In current practice, rehabilitation management is the mainstay of treatment for PPS. Rehabilitation aims to improve patients' capacities to perform activities of daily living and adapt performance (i.e. actual behaviour) to the available capacities. We expect that a reduction of the imbalance between patients' capacities and performance will lead to a reduction in fatigue and improvement in activities and HRQoL. There are two possible approaches to achieve this goal; exercise therapy and cognitive behavioural therapy (CBT). However, evidence to support the effectiveness of either approach is still limited.
The insufficient evidence to support exercise consists of contradictory and incomplete information in the literature. On the one hand, PPS patients are advised to avoid muscular overuse and intensive training as this could worsen symptoms such as muscle weakness and fatigue and provoke a further loss of muscular strength . On the other hand, physically active PPS patients were found to have less symptoms of fatigue than sedentary patients . It is unclear whether symptoms of fatigue are cause or result of physical inactivity. A systematic review on exercise therapy for neuromuscular diseases included ten studies on muscle strengthening exercises and aerobic exercises in PPS of which five demonstrated significant positive effects on muscular strength and aerobic capacity without generating any adverse effects. However, all these studies had to be qualified as having insufficient or limited methodological quality . This led to the conclusion that there is insufficient evidence for the effectiveness of exercise for patients with PPS and that future, preferably multi-centre, studies are needed. A recent study on the short-term effectiveness of home- and hospital- based aerobic exercise showed improvement on fatigue and quality of life . However results were not compared with a control group and long-term effectiveness was not evaluated in this study.

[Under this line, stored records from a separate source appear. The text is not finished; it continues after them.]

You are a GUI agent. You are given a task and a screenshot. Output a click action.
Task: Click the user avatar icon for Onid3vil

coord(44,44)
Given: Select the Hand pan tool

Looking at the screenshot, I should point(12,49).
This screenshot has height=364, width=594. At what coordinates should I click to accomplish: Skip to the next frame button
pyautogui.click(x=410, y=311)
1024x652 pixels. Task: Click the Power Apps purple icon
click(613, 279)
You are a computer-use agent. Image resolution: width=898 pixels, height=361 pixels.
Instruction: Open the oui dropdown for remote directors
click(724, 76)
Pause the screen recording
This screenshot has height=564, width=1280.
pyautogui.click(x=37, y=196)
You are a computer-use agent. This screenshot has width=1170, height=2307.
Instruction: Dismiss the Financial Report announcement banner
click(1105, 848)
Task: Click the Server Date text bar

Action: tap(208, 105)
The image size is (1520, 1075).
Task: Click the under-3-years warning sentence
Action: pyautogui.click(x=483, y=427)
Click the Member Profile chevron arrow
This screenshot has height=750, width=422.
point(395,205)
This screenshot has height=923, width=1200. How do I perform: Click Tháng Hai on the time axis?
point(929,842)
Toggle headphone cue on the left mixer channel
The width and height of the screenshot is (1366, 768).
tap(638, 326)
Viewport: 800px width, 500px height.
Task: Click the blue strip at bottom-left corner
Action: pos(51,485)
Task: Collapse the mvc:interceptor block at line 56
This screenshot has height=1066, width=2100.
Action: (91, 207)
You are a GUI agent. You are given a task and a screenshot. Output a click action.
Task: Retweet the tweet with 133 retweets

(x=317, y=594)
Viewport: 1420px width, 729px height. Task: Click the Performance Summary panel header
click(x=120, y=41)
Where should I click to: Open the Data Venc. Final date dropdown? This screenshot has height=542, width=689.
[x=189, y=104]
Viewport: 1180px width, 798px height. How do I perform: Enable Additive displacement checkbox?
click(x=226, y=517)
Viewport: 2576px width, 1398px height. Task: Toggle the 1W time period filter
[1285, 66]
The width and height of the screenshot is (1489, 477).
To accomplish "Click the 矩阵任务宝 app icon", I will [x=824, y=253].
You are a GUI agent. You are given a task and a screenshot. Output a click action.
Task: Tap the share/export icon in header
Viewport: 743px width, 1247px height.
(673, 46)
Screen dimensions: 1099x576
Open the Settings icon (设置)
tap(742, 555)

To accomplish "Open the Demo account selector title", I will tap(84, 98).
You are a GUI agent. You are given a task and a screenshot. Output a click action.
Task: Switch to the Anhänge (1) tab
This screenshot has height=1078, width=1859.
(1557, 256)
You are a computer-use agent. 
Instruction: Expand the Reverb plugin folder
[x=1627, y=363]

There is broad evidence for the effectiveness of CBT in reducing fatigue in chronic fatigue syndrome, fatigued post cancer survivors and multiple sclerosis [16–19]. However, there are no studies of CBT for fatigue in PPS.
The evidence for a cognitive behavioural approach in PPS is currently limited to results from an uncontrolled pilot study in which cognitive behavioural strategies are incorporated in a comprehensive multidisciplinary rehabilitation program . Although significant reductions in fatigue symptoms were found, it is unclear whether these effects can be ascribed to the cognitive behavioural components of the intervention.
We anticipate that exercise therapy and CBT are both effective in reducing fatigue and improving activities and HRQoL in patients with PPS compared to the usual care. The FACTS-2-PPS study aims to give insight in the efficacy of both interventions for patients with PPS. As secondary outcomes, the working mechanisms, patients' and therapists' expectations of and experiences with both interventions and cost-effectiveness will be evaluated. These aims have led to the following research questions:
Does exercise therapy for patients with PPS reduce fatigue and improve activities and HRQoL as compared to usual care?
Does CBT for patients with PPS reduce fatigue and improve activities and HRQoL as compared to usual care?
What are the generic and disease-specific determinants for treatment success of exercise therapy and CBT?
What are patients' expectations of and experiences with exercise therapy and CBT?
What is the cost-effectiveness of exercise therapy and CBT compared to usual care?